Out with the new, in with the old in Mavs-Nuggets | AspenTimes.com

Out with the new, in with the old in Mavs-Nuggets

Arnie Stapleton
The Associated Press
Aspen, CO Colorado
Dallas Mavericks' Jason Kidd (2) dives for a loose ball during the fourth quarter as San Antonio Spurs guard Tony Parker, left, of France, defends in Game 5 of a first-round Western Conference NBA playoff basketball series against the Dallas Mavericks in San Antonio, Tuesday, April 28, 2009. Dallas won 106-93, winning the first-round series 4-1. (AP Photo/Eric Gay)

DENVER ” Move over Tony Parker and Chris Paul. Make way for the old guards.

The second-round series between Dallas and Denver that begins Sunday at the Pepsi Center features two veteran floor leaders in point guards Jason Kidd, 36, of the Mavericks and Chauncey Billups, 32, of the Nuggets.

“Two old dogs,” Kenyon Martin said.

One great matchup, proclaimed Nuggets coach George Karl and Mavericks coach Rick Carlisle.

Kidd sent Parker packing along with the rest of the San Antonio Spurs, and Billups gave Paul and the New Orleans Hornets an early start on their summer break, too.

Billups and Kidd have met in the postseason before. Kidd’s Nets swept Billups’ Pistons in the 2003 Eastern Conference finals but bowed out to Detroit in the semifinals in ’04, when Billups got his ring.

“It’s been five years, they’re probably a step slower, but they’re smarter,” said Martin, who has a unique perspective on the matchup because he played with Kidd back then and he’s on Billups’ side now.

Billups said he hasn’t had to make concessions for age: “I’m still in my prime right now, so I haven’t had to.”

Kidd free acknowledges he’s changed his game as he’s gotten older, and Martin said Kidd’s only gotten better since they parted ways five years ago.

“The older you get, the more you have to think,” Martin said. “He’s always been a thinker on the court. But I think he’s thinking more than he ever has. I think that’s why they’re playing as well as they are.”

Billups is the main reason the Nuggets made it out of the first round for the first time in 15 years.

“Chauncey’s probably a better scorer than Jason is, but Jason’s probably a better passer,” Karl said. “But the orchestration of their teams, they’ve been doing it for years. Chauncey’s done it for six years (in Detroit) and now he’s done it for us. Jason was incredible for many, many years, and now he’s doing it with Dallas.”
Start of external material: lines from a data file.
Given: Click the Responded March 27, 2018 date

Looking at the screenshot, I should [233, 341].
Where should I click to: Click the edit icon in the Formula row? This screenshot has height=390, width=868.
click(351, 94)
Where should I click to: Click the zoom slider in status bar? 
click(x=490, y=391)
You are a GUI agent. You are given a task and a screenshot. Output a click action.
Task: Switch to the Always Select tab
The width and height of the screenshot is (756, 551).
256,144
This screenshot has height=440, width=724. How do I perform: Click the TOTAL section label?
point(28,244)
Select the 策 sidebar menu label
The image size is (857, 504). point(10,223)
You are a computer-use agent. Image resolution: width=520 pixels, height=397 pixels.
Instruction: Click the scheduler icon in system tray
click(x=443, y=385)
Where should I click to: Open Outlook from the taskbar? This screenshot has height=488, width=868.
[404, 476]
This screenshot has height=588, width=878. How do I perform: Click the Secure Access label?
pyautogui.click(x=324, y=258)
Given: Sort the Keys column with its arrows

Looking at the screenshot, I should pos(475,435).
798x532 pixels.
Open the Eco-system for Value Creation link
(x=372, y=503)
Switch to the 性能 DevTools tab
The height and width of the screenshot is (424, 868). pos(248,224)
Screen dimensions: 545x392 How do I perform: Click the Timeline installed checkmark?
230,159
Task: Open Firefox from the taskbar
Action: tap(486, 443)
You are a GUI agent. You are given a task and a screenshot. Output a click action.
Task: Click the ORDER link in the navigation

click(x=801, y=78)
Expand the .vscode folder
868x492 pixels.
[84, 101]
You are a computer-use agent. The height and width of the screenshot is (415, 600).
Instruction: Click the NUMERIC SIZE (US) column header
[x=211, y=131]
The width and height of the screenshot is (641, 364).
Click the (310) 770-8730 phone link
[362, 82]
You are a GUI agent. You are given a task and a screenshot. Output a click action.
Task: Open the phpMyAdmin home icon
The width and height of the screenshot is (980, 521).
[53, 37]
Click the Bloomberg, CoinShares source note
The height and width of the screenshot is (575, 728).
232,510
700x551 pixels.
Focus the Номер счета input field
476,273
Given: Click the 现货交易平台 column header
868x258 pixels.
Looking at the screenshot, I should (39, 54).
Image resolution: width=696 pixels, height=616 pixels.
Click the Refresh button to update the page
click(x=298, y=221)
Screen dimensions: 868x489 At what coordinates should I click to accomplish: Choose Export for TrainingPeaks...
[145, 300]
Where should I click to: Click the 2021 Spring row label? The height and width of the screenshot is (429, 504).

Carlisle has coached both men. He had Billups in Detroit in 2003 before facing him with Indiana in the 2004 and ’05 playoffs.

“If you’re a young player who plays the point guard position, watch this series because you’re going to see two of the best and most experienced in the game,” Carlisle said. “And you’re going to see contrasting styles. Each guy leads his team in a different way.

“They lean on Chauncey for scoring a little more than we need to with Jason, but they both can put the ball in the hole, they both have a pulse on the players they’re playing with. It’s like a better basketball DVD ” just stick around and watch it because you’ll see great play at that position.”

A blueprint on how to play the point?

“Well, that’s a great compliment,” Kidd said. “But when you look at Billups’ resume, he has a championship, he was the MVP, he’s been a winner wherever he’s gone. He’s come to Denver in the trade and changed the atmosphere here with some talented guys, so they’re probably watching him more than they’re watching me.

“For each of us, I think our careers have gotten better, but he has the trophy that I want.”

Billups considers this a wholly different challenge than he had in facing Paul, the Hornets’ ultra-quick All-Star point guard who was constantly hounded by double teams.

“With Jason you’ve got to worry about so many things,” Billups said. “He’s such a great rebounder, so you try to keep him off the glass. He’s a great standstill shooter, so you’ve got to try to keep him from spotting up. And he’s just one of the best facilitators of all time. Most of his damage he does is in transition and it’s tough to guard people in transition.”

What both men have in common is the know-how that comes from years of playoff experience.

“It’s big because as you advance each round it gets more challenging on every level,” Carlisle said. “The competition gets better, the intensity of the buildings, each guy has to manage the emotions of the younger players on his team. The respective leadership qualities of each guy will go a long way in deciding how well their teammates play. It’s a great matchup.”

Dallas All-Star Dirk Nowitzki said besides being winners, “both of them a a lot of experience and they just carry something about themselves out there that makes you follow them. That should be a fun one to watch.”